Opinion
No. 18-6111 No. 18-6112 No. 18-6113 No. 18-6115
02-04-2020
NOT RECOMMENDED FOR PUBLICATION
File Name: 20a0084n.06 ON APPEAL FROM THE UNITED STATES DISTRICT COURT FOR THE WESTERN DISTRICT OF TENNESSEE Before: KETHLEDGE, BUSH, and NALBANDIAN, Circuit Judges.
KETHLEDGE, Circuit Judge. A reserve officer for the Millington Police Department sexually abused several children. The parents of four of his victims brought suit under 42 U.S.C. § 1983 against the City of Millington, three of its chiefs of police, and three of its mayors. The district court dismissed the parents' complaint for failure to state a claim. This appeal followed.
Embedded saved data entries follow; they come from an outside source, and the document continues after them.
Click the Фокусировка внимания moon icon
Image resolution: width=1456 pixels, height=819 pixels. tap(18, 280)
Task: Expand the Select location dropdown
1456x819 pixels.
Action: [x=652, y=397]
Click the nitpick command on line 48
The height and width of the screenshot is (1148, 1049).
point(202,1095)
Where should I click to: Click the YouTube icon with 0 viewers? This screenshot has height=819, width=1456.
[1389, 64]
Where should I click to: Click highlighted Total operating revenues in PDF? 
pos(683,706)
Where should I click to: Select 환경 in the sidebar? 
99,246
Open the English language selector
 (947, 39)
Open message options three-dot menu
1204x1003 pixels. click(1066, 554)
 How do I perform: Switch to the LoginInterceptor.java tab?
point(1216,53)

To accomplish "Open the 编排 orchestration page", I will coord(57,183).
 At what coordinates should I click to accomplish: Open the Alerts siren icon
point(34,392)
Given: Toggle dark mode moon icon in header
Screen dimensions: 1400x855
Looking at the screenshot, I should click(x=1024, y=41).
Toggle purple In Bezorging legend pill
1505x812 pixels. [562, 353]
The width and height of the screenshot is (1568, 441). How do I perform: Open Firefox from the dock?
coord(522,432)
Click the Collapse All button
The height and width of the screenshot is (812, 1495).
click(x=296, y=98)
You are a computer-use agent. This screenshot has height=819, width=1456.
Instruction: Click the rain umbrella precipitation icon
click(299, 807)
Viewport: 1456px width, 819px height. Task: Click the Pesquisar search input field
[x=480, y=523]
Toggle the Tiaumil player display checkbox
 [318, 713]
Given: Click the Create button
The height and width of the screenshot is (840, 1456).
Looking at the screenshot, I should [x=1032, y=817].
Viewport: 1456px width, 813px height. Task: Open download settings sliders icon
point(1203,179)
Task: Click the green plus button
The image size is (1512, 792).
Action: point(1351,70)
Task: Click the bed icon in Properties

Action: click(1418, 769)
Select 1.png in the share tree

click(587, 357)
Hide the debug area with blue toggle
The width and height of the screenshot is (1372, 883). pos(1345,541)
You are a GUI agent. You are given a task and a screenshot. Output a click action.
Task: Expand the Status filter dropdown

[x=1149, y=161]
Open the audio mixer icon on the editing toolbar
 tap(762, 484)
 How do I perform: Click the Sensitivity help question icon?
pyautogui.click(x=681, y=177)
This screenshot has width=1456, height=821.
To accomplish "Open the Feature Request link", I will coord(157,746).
With one exception, we affirm for substantially the reasons stated by the district court in its notably careful and thorough opinion. The exception is that we respectfully disagree with the court's dismissal of the claims for supervisory liability against Chiefs Stanback and Tennant. Specifically, both chiefs allegedly received the following reports: a report from O.H.'s stepmother that she thought, based on Friar's interaction with her daughter, that Friar was a pedophile; a report from the parent of a YMCA employee, alleging that Friar had photographed children in their bathing suits at the pool; and especially the repeated reports from a reserve officer who allegedly told Stanback and Tennant that Friar had been fired by another department for "sexual misconduct with young girls" and that the officer himself had observed Friar engage in "improper conduct towards young female children while on-duty." These reports plausibly gave Stanback and Tennant reason to know that Friar was likely to abuse young children if given the chance. And the chiefs' alleged failure to take any action whatsoever in response to these repeated reports, while retaining Friar as a reserve officer, plausibly amounted to deliberate indifference to or acquiescence in the abuse that followed. See, e.g., Doe v. City of Roseville, 296 F.3d 431, 439 (6th Cir. 2002). We further think that the relevant law made sufficiently clear, for purposes of denying qualified immunity at this stage of the case, that the actions and omissions of these two defendants violated the plaintiffs' constitutional rights as alleged in the claims of supervisory liability. See, e.g., Peatross v. City of Memphis, 818 F.3d 233, 243 (6th Cir. 2016); Howard v. Knox County, 695 F. App'x 107, 116 (6th Cir. 2017).
The district court's judgment is affirmed, except we reverse the district court's dismissal of the claims against Stanback and Tennant for supervisory liability; and we remand the case to the district court for further proceedings consistent with this opinion.